Anything could have happened, for nobody really knew what Anglohodgeball was. (We still don't, though doubtless we all have our suspicions.) In such circumstances, expectations are naturally either tangential -- 'don't humiliate yourselves', perhaps, or 'try not to inspire any effigies' -- or hopelessly vague. So getting just about far enough, though not in any great style, along with seeming to care, with a few of the kids looking like they've got something about them, and with nobody getting sent off for stamping on anybody's testicles looks, if not like much of a success, then not much like a failure either. At heart, and in a funny sort of way, England's Euro 2012 barely existed at all.

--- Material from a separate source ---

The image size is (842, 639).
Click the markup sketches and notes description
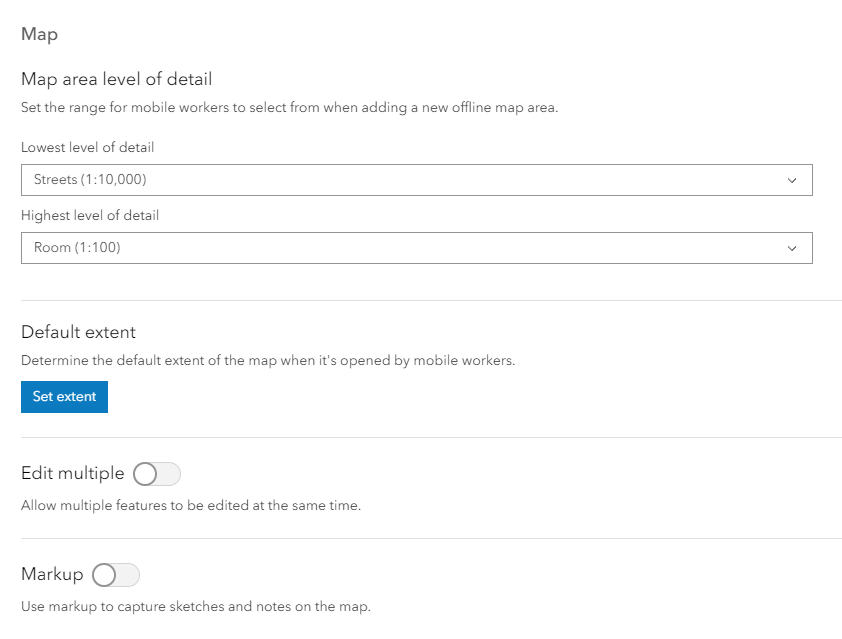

Still, expectations are tricksy, blowsy things. They pitch and yaw at the mercy of hype-swells, mood-currents, and the crashing breakers of circumstance. One moment they're becalmed in a flat and dispiriting stillness, the next soaring ahead of a hot, strong wind; if they're grievously holed beneath the waterline today, by tomorrow they might have gone completely overboard. And when you start with expectations as low as this, the very fact of exceeding them means that they will already be growing. Optimism, by its very nature, doesn't remain cautious for long.